Stored records
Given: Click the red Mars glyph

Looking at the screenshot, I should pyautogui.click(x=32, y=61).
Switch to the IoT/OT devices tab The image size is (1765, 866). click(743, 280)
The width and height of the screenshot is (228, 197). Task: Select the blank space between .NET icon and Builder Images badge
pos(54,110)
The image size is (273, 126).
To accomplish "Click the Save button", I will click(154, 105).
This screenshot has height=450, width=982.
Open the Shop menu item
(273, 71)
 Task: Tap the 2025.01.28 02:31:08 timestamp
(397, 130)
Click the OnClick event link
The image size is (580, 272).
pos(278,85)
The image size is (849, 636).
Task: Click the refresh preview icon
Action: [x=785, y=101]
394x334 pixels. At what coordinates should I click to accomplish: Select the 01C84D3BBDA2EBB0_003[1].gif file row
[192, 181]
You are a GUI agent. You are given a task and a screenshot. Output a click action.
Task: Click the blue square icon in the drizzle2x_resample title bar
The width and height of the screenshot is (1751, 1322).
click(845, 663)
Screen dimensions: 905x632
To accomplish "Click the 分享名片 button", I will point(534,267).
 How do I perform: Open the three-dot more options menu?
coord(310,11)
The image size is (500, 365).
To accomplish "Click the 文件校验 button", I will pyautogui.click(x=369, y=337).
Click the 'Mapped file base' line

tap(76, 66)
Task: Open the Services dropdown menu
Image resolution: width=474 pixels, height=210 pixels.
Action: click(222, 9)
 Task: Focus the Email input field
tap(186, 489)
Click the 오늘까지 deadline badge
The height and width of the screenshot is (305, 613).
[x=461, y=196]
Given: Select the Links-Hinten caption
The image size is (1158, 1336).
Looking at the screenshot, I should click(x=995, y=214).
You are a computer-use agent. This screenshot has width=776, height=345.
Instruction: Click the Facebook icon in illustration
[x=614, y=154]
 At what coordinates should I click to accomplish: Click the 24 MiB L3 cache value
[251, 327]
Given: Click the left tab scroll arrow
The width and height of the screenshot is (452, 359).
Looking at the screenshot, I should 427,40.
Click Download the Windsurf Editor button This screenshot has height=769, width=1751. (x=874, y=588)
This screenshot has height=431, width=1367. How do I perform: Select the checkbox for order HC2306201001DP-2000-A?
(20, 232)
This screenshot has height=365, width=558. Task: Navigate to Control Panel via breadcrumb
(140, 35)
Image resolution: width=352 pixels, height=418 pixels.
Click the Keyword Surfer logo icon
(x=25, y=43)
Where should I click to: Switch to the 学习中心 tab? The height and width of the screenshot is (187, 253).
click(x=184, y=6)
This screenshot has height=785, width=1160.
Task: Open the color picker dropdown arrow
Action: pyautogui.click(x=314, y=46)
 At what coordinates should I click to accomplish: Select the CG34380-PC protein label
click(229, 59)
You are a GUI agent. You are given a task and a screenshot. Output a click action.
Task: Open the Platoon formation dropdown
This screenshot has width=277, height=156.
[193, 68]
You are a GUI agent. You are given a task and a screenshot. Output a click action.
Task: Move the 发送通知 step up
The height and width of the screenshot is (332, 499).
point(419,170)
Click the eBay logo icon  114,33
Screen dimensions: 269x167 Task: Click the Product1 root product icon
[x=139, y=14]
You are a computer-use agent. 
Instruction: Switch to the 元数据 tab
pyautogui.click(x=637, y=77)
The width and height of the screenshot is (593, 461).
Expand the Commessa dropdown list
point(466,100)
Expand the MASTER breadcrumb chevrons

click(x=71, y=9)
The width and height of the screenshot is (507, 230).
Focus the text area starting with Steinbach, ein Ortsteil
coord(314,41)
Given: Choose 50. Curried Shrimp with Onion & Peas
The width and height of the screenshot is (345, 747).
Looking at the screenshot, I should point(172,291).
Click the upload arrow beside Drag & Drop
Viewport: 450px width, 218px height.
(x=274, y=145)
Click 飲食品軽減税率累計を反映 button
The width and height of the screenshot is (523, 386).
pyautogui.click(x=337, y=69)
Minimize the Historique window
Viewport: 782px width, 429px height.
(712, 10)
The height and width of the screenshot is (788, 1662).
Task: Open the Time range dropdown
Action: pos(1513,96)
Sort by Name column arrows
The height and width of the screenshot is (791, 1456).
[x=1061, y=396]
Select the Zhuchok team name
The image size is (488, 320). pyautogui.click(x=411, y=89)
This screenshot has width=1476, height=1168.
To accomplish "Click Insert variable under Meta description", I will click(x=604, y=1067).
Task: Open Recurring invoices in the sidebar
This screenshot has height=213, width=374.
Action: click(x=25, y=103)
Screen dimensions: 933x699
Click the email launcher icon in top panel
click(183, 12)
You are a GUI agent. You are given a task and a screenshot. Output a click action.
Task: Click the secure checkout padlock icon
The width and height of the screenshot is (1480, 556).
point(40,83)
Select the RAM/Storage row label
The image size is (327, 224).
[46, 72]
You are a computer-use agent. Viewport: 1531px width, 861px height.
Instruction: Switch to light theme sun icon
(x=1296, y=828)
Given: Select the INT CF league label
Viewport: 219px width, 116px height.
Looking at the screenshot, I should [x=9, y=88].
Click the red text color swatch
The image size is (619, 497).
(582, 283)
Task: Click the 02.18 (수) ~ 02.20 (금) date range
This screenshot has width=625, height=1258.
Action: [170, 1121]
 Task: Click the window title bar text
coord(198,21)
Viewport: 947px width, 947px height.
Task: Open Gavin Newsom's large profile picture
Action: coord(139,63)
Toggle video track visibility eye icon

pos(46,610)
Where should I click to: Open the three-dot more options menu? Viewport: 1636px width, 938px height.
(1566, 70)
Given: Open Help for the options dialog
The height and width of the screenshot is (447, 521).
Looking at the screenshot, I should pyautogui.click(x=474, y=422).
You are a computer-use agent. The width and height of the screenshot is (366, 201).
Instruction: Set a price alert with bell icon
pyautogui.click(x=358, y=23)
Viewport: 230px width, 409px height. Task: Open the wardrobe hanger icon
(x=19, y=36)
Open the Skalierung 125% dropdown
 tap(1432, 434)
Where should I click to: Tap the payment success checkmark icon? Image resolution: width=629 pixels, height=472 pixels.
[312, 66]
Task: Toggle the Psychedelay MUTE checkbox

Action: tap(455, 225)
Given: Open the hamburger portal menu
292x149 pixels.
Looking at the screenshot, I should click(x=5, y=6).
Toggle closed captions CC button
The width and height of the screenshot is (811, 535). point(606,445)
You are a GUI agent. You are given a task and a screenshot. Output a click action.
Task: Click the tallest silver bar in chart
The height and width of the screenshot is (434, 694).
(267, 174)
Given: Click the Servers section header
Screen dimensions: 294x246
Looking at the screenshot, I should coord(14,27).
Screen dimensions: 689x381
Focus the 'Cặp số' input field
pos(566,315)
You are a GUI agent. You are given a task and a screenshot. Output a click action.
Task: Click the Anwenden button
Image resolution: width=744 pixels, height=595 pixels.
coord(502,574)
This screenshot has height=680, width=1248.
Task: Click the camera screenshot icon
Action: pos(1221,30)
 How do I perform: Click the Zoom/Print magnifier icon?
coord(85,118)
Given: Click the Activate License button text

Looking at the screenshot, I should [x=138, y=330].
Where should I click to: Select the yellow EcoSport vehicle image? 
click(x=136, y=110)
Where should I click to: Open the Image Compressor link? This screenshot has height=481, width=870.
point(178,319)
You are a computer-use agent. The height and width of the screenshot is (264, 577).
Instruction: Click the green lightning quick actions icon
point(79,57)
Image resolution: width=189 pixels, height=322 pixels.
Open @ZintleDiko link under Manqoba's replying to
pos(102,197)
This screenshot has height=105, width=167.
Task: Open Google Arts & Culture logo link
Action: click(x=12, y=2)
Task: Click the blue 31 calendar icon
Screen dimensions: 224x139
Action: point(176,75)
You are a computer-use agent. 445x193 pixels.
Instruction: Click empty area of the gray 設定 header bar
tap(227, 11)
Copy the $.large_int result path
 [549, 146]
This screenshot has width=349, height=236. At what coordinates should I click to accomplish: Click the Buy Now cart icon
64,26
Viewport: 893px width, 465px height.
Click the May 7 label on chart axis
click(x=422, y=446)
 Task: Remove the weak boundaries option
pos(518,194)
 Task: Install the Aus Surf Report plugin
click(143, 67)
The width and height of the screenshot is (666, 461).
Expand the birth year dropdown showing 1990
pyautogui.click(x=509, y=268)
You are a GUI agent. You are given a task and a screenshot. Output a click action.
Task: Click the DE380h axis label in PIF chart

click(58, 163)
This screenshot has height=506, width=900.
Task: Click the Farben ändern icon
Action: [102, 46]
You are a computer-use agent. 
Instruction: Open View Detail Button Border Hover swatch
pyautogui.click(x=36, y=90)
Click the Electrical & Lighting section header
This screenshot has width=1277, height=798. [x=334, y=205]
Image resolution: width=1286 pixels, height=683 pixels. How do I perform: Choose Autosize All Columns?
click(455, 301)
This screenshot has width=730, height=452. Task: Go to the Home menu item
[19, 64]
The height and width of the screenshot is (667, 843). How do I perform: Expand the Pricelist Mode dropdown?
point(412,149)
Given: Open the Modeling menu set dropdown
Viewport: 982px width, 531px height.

**WORK TASK:**
Your task is to return each line of the data above that contains the string "blue".

**ANSWER SECTION:**
Task: Click the blue square icon in the drizzle2x_resample title bar
Task: Click the blue 31 calendar icon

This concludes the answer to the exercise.